** EXCERPT TO READ **
*** Block opens ***

Basically, FAR uses art as a therapy for that particular group of children and adults. According to its president, Pamela Ayers, they have been servicing the special needs community since 1951.

No matter the age or diagnosis, they all have the right to participate in these therapies. The organization helped more than 1,400 people in 2018 alone.

It provides various programs such as art, dance, music, and recreation therapy. Besides those, there are programs like ice hockey, social activities, summer camps, or yoga.

Ayers confirmed that all that is important are the people they serve and their well-being.

With the team of 23 professional counselors, FAR holds its activity bases in Birmingham, the Detroit Symphony Orchestra, Macomb Township. Also, it offers creative arts therapy in 30 public schools.

*** Block closes ***

** INPUT DATA **
*** Block opens ***

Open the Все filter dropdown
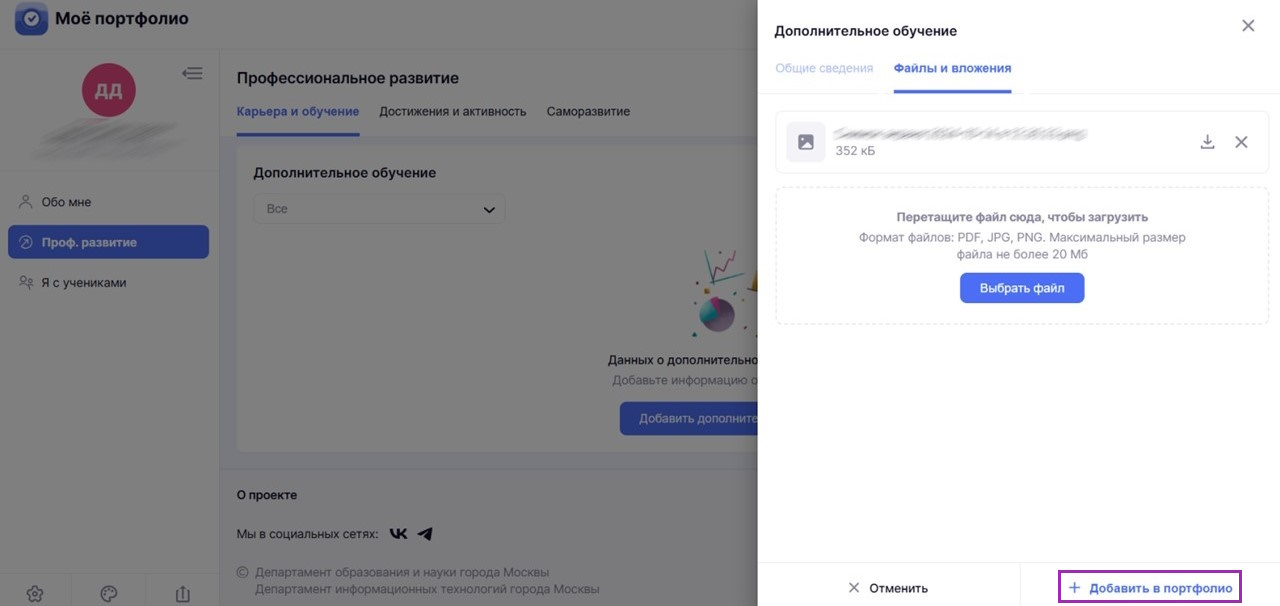 pos(380,208)
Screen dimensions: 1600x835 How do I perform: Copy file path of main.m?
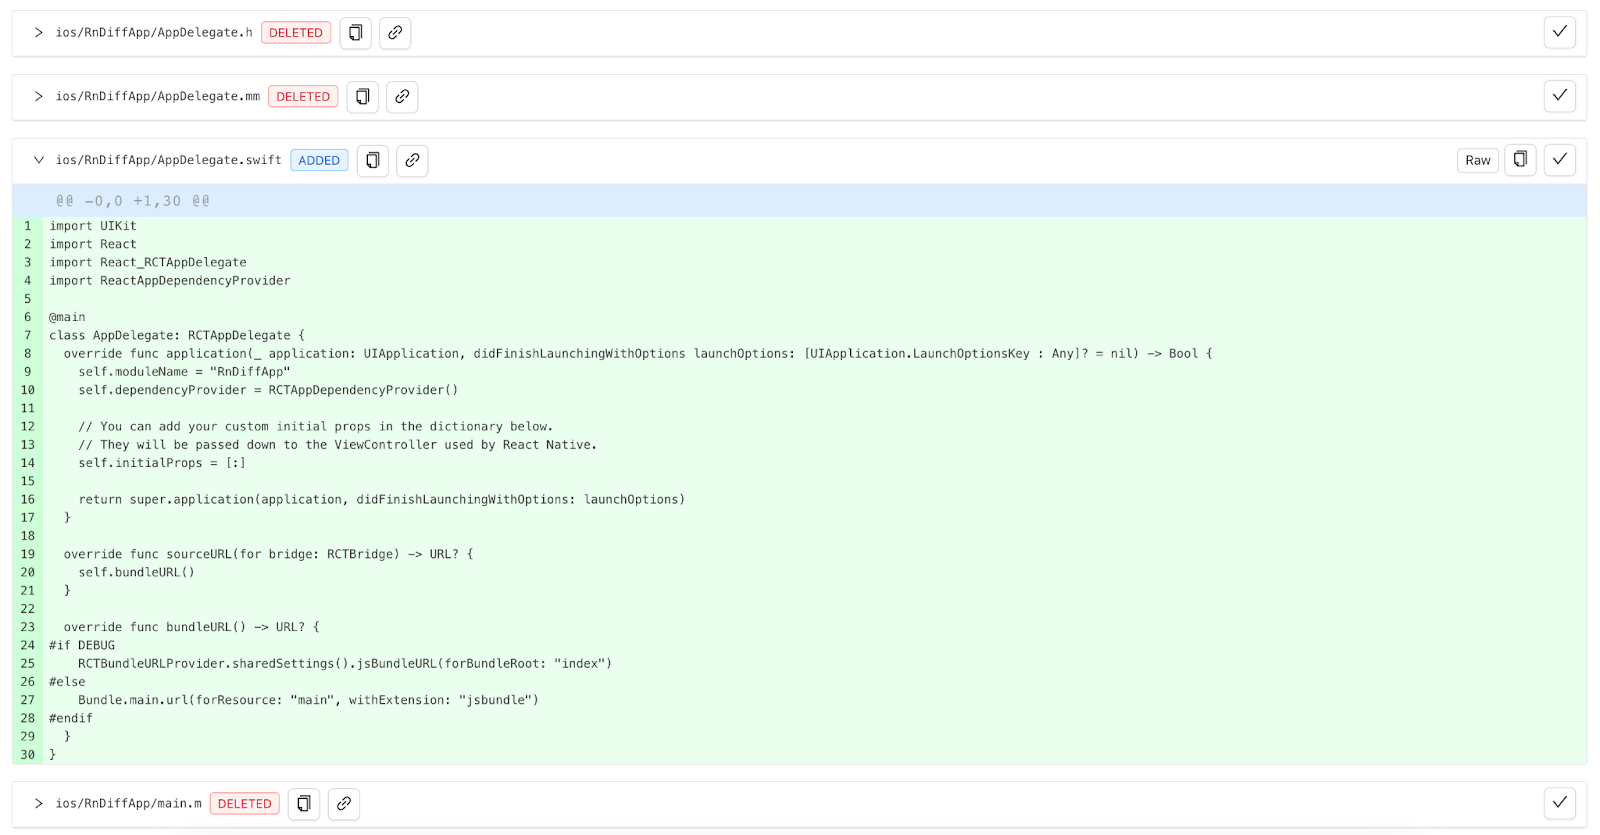[304, 804]
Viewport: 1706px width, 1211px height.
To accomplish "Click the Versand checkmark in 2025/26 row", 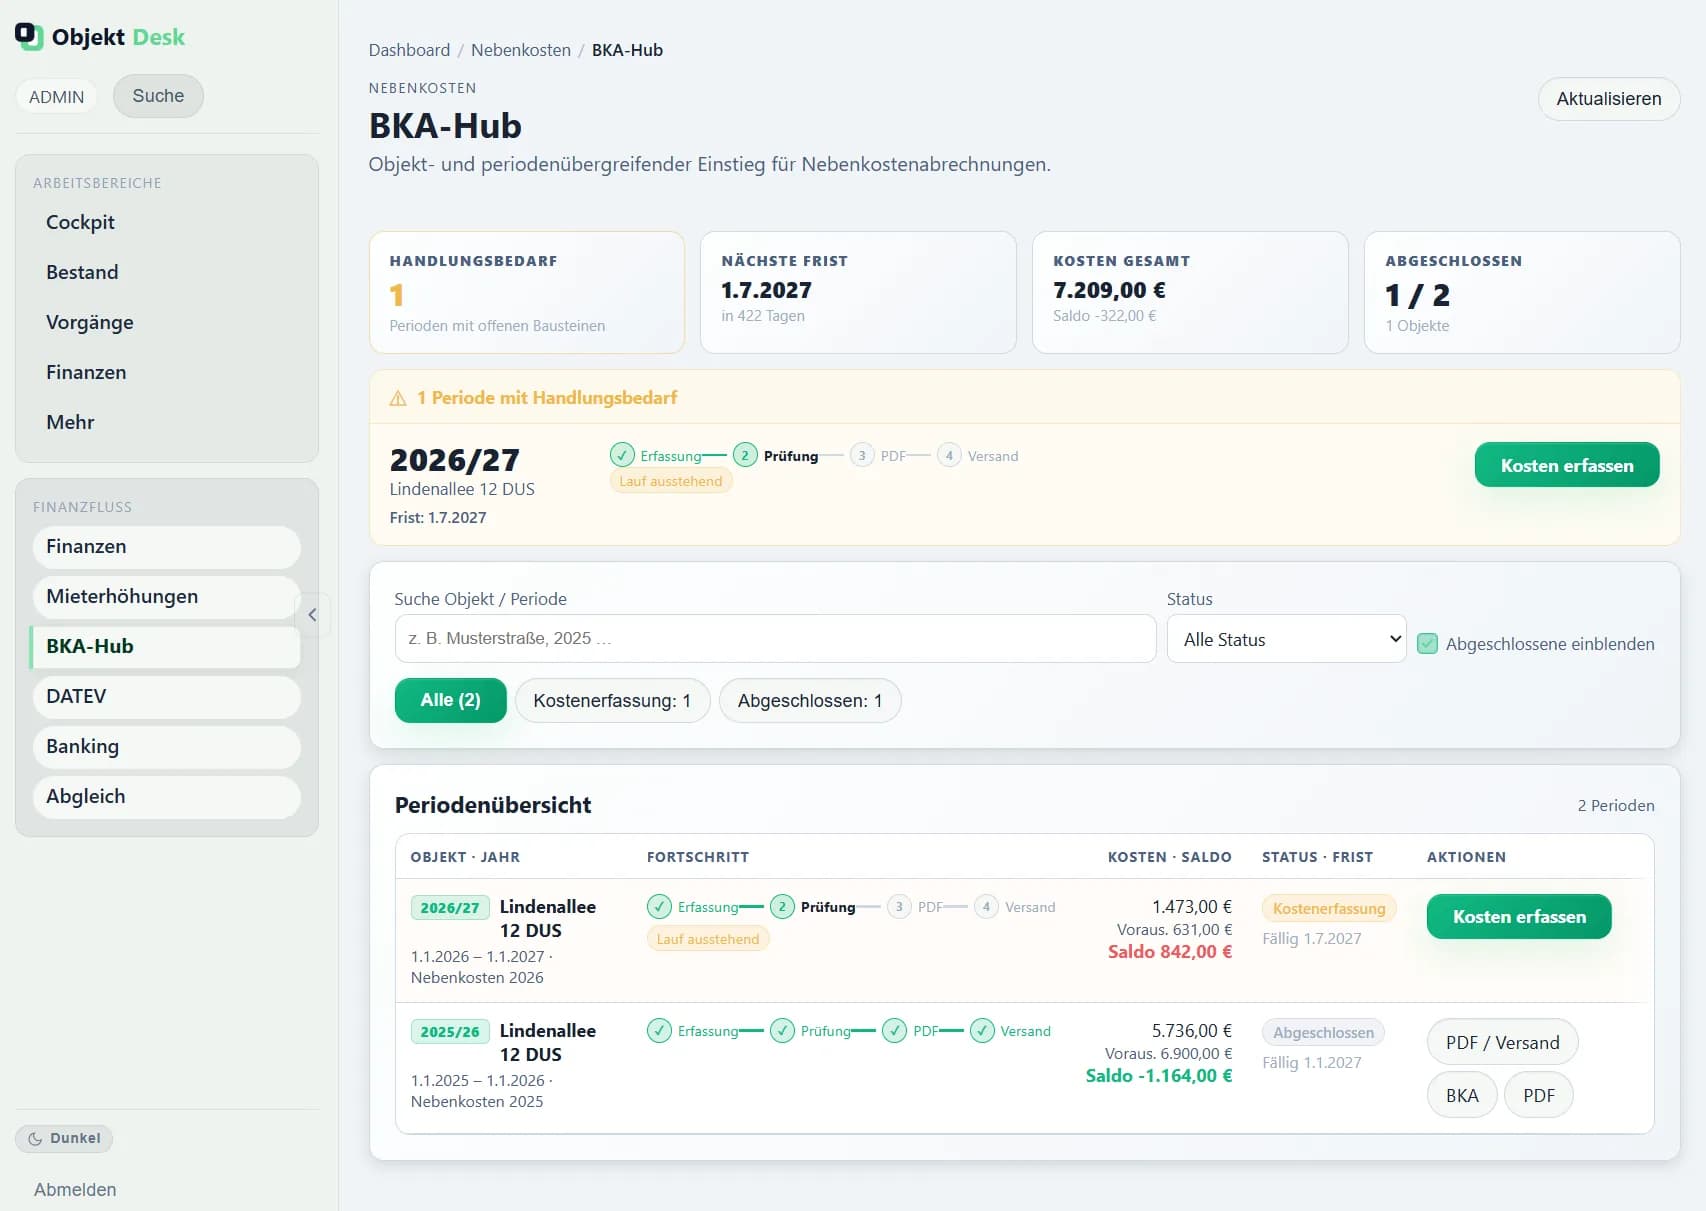I will point(982,1031).
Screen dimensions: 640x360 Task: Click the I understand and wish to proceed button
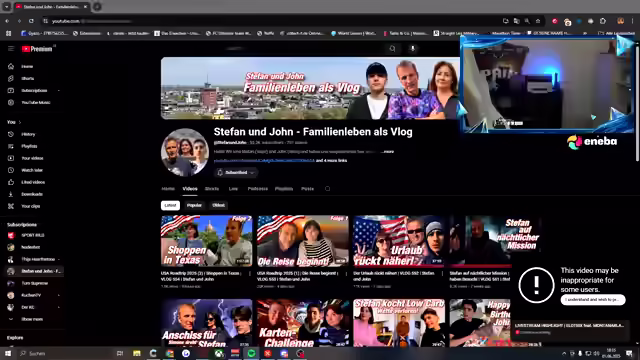[x=593, y=300]
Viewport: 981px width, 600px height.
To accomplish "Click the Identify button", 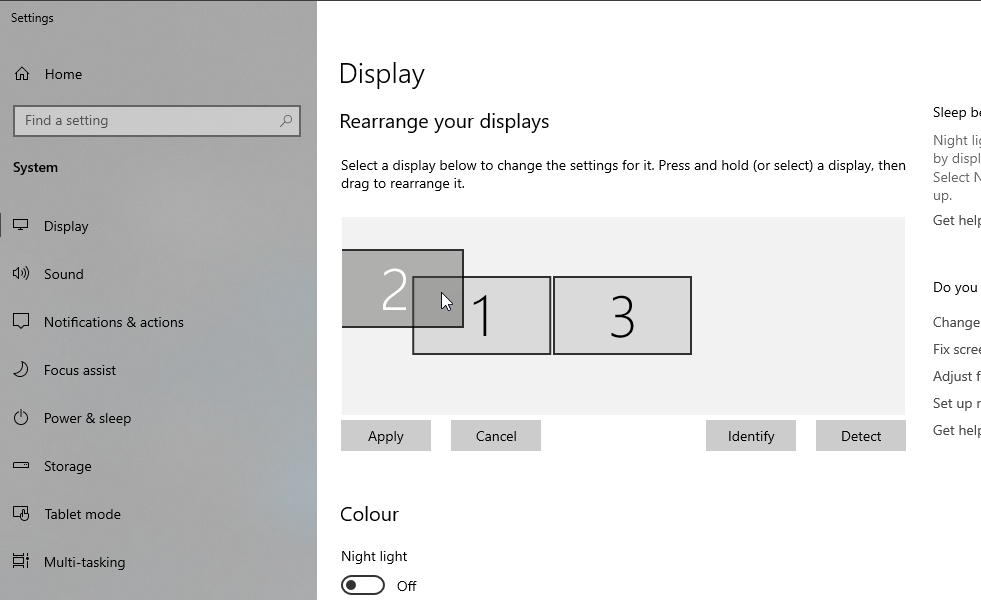I will (x=750, y=436).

*** Block closes ***

** EXERCISE 1 **
In the passage about FAR, turn the paragraph beginning "It provides various programs" into a short bulleted list of the programs it names.
** EXERCISE 2 **
Continue the passage about FAR with a further paragraph that follows on from its final sentence.

** RESPONSE BOX 1 **
- Art therapy
- Dance therapy
- Music therapy
- Recreation therapy
- Ice hockey
- Social activities
- Summer camps
- Yoga

** RESPONSE BOX 2 **
The purpose of these programs is not only to teach those people how to play an instrument or dance — the goal is to prepare them for independent life, to teach them, children especially, basics, such as social and life skills, said Ayers.

In a rent-free space in a church in Birmingham, FAR provides services for many attendants. The smiles on their faces prove how much it benefits them.

Ayers said that children love the programs; they enjoy them and don’t even have the feeling that they are in therapy.

They only want to secure them to lead productive lives within the community, and have better conditions at homes and schools, finalized Ayers.